Questa settimana la mano è stata quella del signor Giuseppe. Ottant’anni e una voglia di chiacchierare che metà basterebbe. Un uomo così caro, così di cuore, che m’ha preso così in simpatia che ogni volta che viene in studio pretende sia io ad occuparmi dei suoi appuntamenti, del suo pagamento…
Perché sei forte, mi dice, e se la ride. Le mani piene di nodi ed un sorriso di chi ha ancora voglia di vivere, anche quando, come l’altro giorno, s’è messo a parlare della moglie che non c’è più e gli occhi gli si son riempiti di lacrime.
Cazzo, un attimo ed è venuto da piangere anche a me. Ma i muscoli che ho in faccia son forti, ve l’ho detto, allora mi son trattenuta, ma avrei tanto voluto abbracciarlo, ché se solo penso ad una simile perdita, io, mi sento crollare il mondo addosso in un attimo.

Mentre lui si asciuga le lacrime, il massimo che riesco a fare è portare una mano sul suo braccio e dire qualcosa che non ricordo, qualcosa di stupido, di sicuro banale, però funziona, perché alla fine torna a sorridere.

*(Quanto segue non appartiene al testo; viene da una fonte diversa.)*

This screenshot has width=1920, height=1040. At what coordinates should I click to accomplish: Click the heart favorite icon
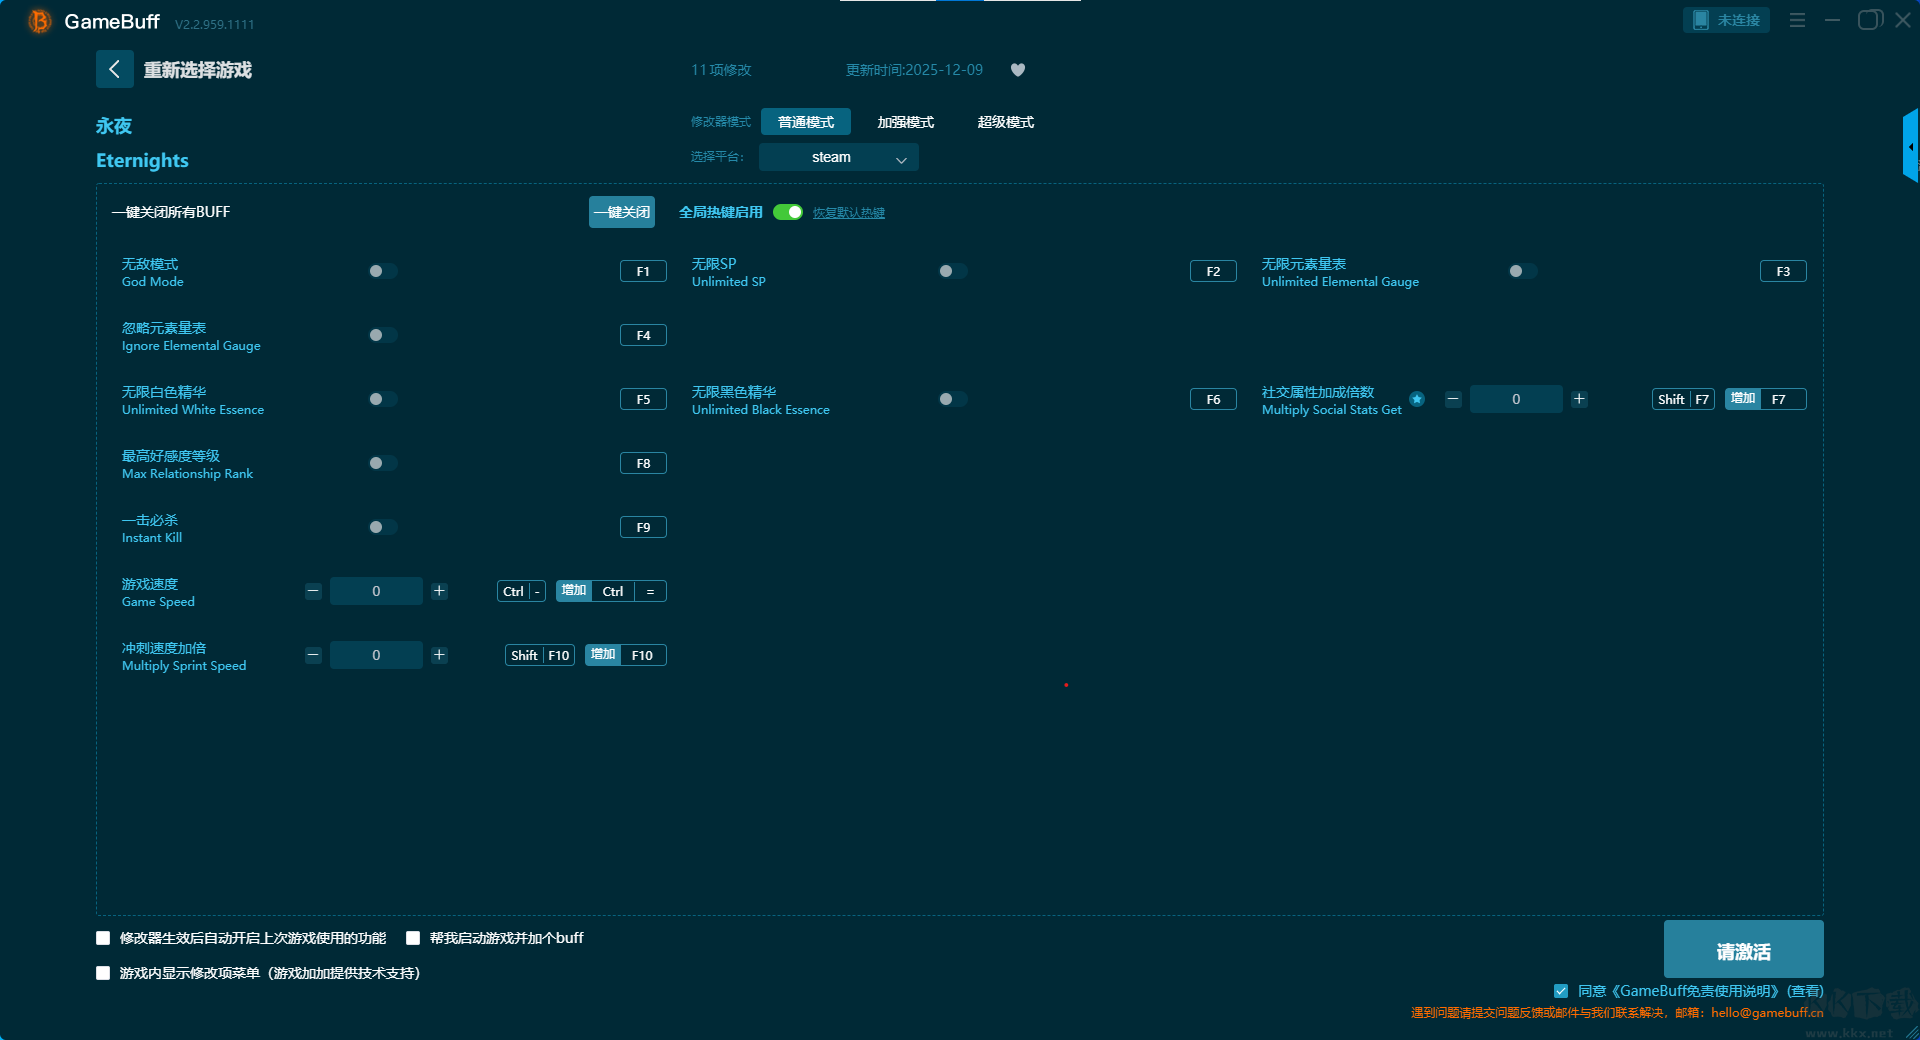1017,70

Grazie, mi dice, perché di questo tempi il mondo non mi sembra mica andare tanto bene, sai, e trovare qualcuno che ti parla, ti ascolta… forte tu’sei! E giù di nuovo a ridere.
Si fruga in tasca e tira fuori due euro: Con questi prenditi un caffè.
No via Giuseppe, non importa, dico io.

Oh su, insiste, ci fai colazione.
Ma davvero io…
Non fare la bischera!

Allora li prendo, va, non vorrei s’alterasse e poi lo saluto, ché intanto squillano tre telefoni, un campanello, i pazienti si mettono in coda… Ma non lo perdo d’occhio e mentre le vedo andar via, un passo alla volta, un po’ ripiegato su se stesso dagli anni, penso, ma che roba bella è aver gente così in questo mondo, che in un attimo riesce inaspettatamente a chiudere in bellezza una settimana d’interrogativi, dubbi… Facendoti intendere che forse, qualcosa di buono, in questo casino che è la vita, be’, lo stai facendo eccome.